Ovviamente ciò potrebbe avvenire solo per approssimazioni successive: la volontà di consumatori ed investitori tenderà, sperimentando errori e rapide inversioni di tendenza, che pure non eviteranno onerose e talvolta drammatiche conseguenze nell'economia dei singoli, ad un progressivo e crescente uniformarsi di tutti gli attori della politica economica che nella loro piccola, e talvolta singolarmente ottusa ricerca di migliorare le proprie condizioni di vita, condurrà comunque verso la scelta migliore attraverso un faticoso ma condiviso e continuo sforzo collettivo.

Non si tratta della cosiddetta “mano invisibile” che guiderebbe l’economia verso le scelte migliori, né della teoria di una regolazione spontanea dello scambio e delle attività produttive erroneamente attribuita ad Adam Smith ed incentrata sulla nozione di una predisposizione “quasi divina” secondo la quale il sistema economico, per chissà quale imperscrutabile meccanismo automatico, non richiede interventi esterni per regolarsi, in particolare non necessita dell'intervento di una volontà, singola o collettiva, al fine di determinare la migliore scelta attraverso un procedimento razionale.
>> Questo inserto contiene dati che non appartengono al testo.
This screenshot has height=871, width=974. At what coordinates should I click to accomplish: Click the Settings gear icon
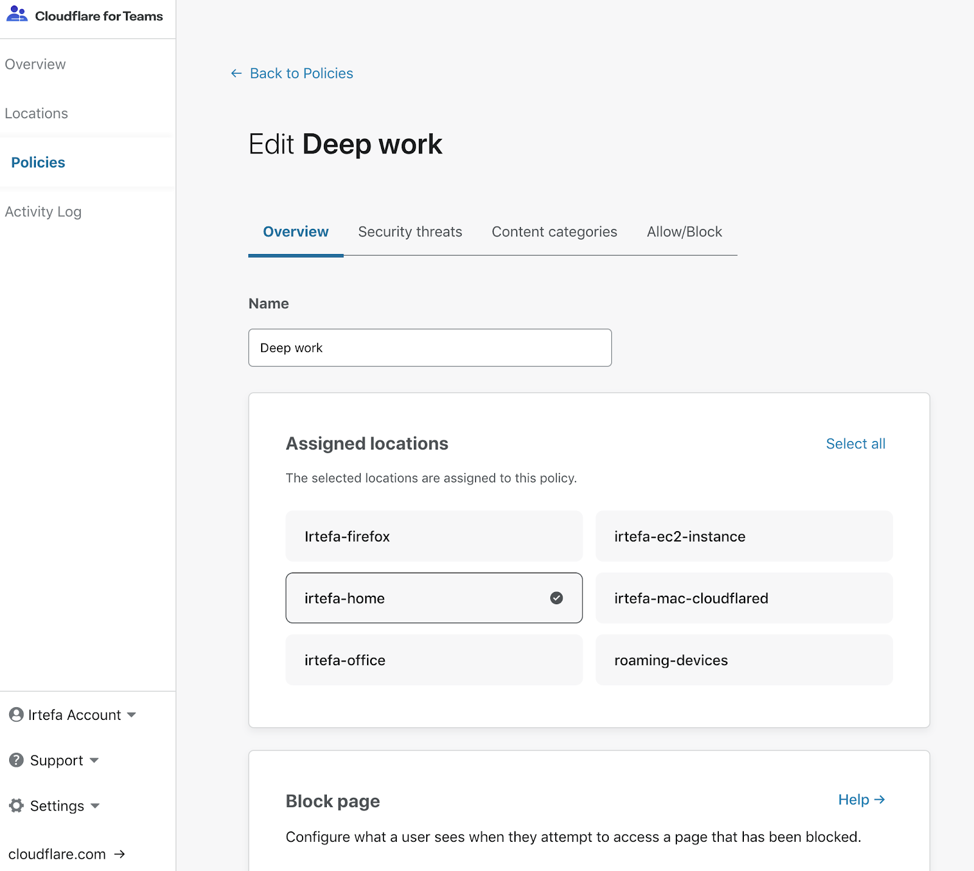coord(16,806)
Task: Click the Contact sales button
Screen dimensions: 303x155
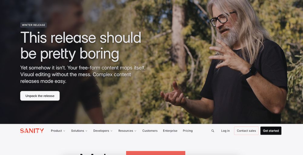Action: [246, 131]
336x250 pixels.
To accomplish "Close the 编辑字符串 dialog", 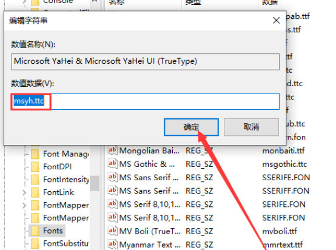I will click(276, 21).
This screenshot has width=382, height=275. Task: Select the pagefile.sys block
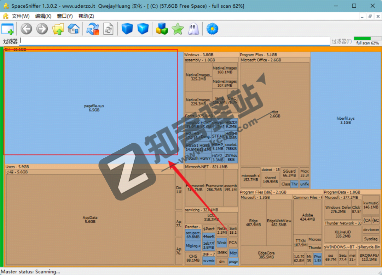(94, 108)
Come in una evoluzione di tipo Darwiniano le scelte errate, perseguite da una moltitudine di persone, tenderebbero automaticamente  a soccombere, così come soccombono le evoluzioni di specie che sono meno confacenti alla affermazione della specie stessa nell’ambito di un sistema dato. La pianificazione di stato nell’economia, al contrario e come in qualsiasi altro campo della evoluzione,  rischiano invece di far danni in quanto frutto della sola opinione di quei pochi che, in virtù del potere che dispongono, possano determinare ed imporre le scelte di molti. Comunque sia: io la penso così e mi piacerebbe che il dibattito su questa mia tesi fosse ampio ed acceso.  “Cogito ergo sum”, ma anche “dubito ergo sum”. Dubito  prima di tutto di me stesso e poi del mio modo di pensare. Ciò non significa che io ne sia ragionevolmente convinto.  Credo che il dubbio sia l’origine della intelligenza.

Posso illudermi, forse, che questo mia riflessione sia diffusa, condivisa o avversata  in modo tale che il confronto sulla tesi sia il più ampio possibile? E’ difficile, molto difficile. Non mi rimane che sperare che i pochi amici che leggeranno questo ragionamento lo critichino o lo condividano. Ma soprattutto lo diffondano affinché possa essere valutato da quanta più gente possibile, con la conseguente  strapazzata che esso, probabilmente, si merita.